Much Ado About Nothing
Australia’s Attorney General Bullies Whale Defenders
Commentary by Captain Paul Watson
The Prime Minister of Australia and the Australian Attorney General Nicola Roxon have made a big deal about how much money it cost to recover the three Forest Rescue men who boarded the Shonan Maru No. 2 inside the Australian Contiguous zone. To hear the two of them harp on you would think that the treasury was drained and that taxpayers should rise up in fiery indignation at such a waste of Australian revenue.
Of course it’s all hypocritical demonizing with the objective of turning public sentiment against the protest action by Geoffrey Owen Tuxworth, Simon Peterffy, and Glen Pendlebury.
It’s all political posturing of course. Prime Minister Julia Gillard and Attorney General Nicola Roxon are simply using their position of power to bully three citizens for daring to exercise their passion for defending the destruction of our forests and oceanic eco-systems.
The Attorney General was listed today in the “Name and Shame” list by the Finance Department for failing to justify her expenditures. The amount in question is $190,500.00.
What was that Nicola? The cost of recovering three Australian citizens detained on a whaling vessel inside Australia’s territorial waters was “a couple hundred thousand dollars.” That appears to be only a few dollars short of the funds she failed to account for.
And of course there is the fact that because the Ocean Protector has been sitting in port for a couple of years, when the government had promised it would be monitoring whaling in the Southern Ocean, a great deal of money has been directed away from that promise. So it seems that a small percentage of the savings could be spent on something related to the defence of the whales, as promised.
The Attorney General said that the Ocean Protector was called away from anti-poaching duties to recover the men from the Japanese vessel. What anti-poaching duties? The poachers are in the Southern Ocean, flying the Japanese flag, and killing whales in the Southern Ocean Whale Sanctuary and Australian Antarctic Territorial waters.
And what do the Australian people really think about it? Are they outraged as the Attorney General would have us believe?

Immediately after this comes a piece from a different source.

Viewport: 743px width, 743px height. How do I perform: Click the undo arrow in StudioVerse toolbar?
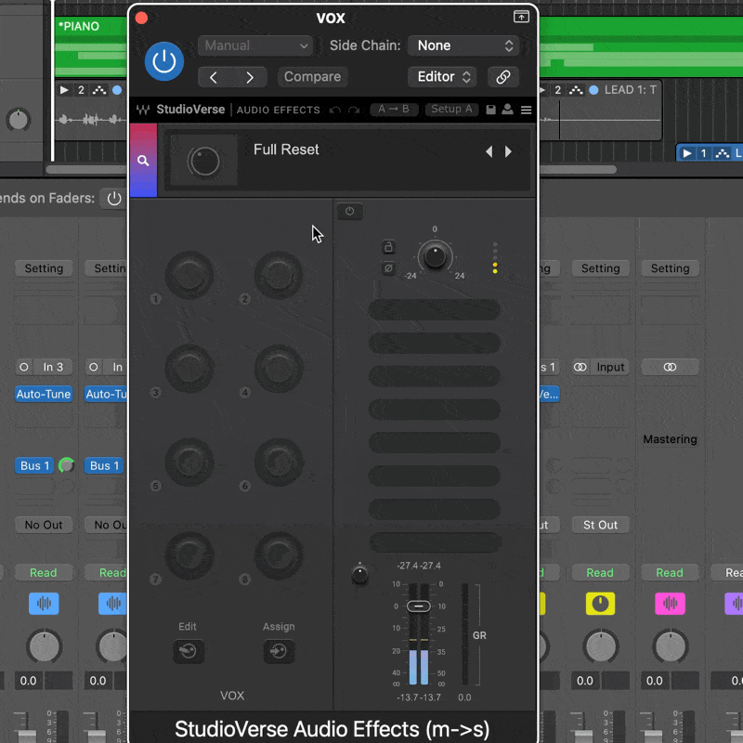[335, 110]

The January 17th poll by ABC radio seems to suggest otherwise:
Politics is the only reason that the Forest Rescue men have been singled out by the Prime Minister and the Attorney General regarding the cost of the recovery. They wish to demonize them and Sea Shepherd for helping them.

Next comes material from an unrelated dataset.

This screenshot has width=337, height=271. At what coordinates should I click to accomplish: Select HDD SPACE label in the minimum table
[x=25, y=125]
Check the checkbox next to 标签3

The government said absolutely nothing when British yachtsman Tony Bullimore was rescued in the Southern Ocean at the cost of nearly $7 million in 1997.
Bullimore even sold his story for a million pounds and did not compensate the government a single penny for the rescue.
In fact, this is what the Australian Maritime Safety Authority had to say when Bullimore made another race attempt in the same Southern Ocean:
Australian Maritime Safety Authority's Rescue Co-ordination Center spokeswoman Tracey Higgins said authorities were confident Mr. Bullimore was better prepared for his latest adventure.
"Either way, if it's the right or wrong thing to do, it's his choice."
Ms. Higgins said the authority would not hesitate to come to Mr Bullimore's aid should he require it.
"If there is an issue, an incident, or he gets himself into trouble and he's in our search and rescue region, then we will respond to that like we would with anybody else," she said.
I agree with her. Last year Sea Shepherd spent three days and over $50,000 searching for survivors from a Norwegian yacht lost in McMurdo Sound. We did not seek compensation nor whine and complain about the cost.
And the Attorney General did have a choice. She could have insisted that the Japanese ship return the men to Australia or she could have had them transfer the men to the Steve Irwin at no cost.
Instead she chose the more expensive option.
In 2008, the Australian Navy voyaged 900 miles south of Perth (the same distance travelled to recover the three Forest Rescue men) to rescue French yachtsman Yan Elies. Not a word was said about the burden to the tax payer.
In 1995, French sailor Isabelle Autissier was rescued 900 miles south of Adelaide when her yacht was dismasted during the BOC Challenge. No complaints from Canberra there.
There have also been expensive rescues of fishermen in the Southern Ocean.
Now I know that yachtsmen and fishermen are involved in far more important activities than saving whales and protecting the territorial sovereignty of Australia, so I guess that explains why they were not asked to repay the Australian taxpayers for the costs.
And of course the other big difference is that the funds spent to rescue the yachtsmen were spent on foreign sailors and not on Australians. So perhaps it’s only Australian citizens who need to be concerned about being reprimanded when Australian tax dollars are spent.
The bottom line is this. If the Australian government was actually doing what they promised to do in 2007, there would have been no need for the boarding of a Japanese whaling vessel inside Australian territorial waters and there would be no need for Sea Shepherd to be down in the Southern Ocean doing what the government signatories to international conservation laws should be doing.
The Attorney General should sit down and make a list of what she spent $190,500.00 on in her expenses before bullying three brave Australian heroes for having the courage to challenge illegal Japanese whaling in Australian waters.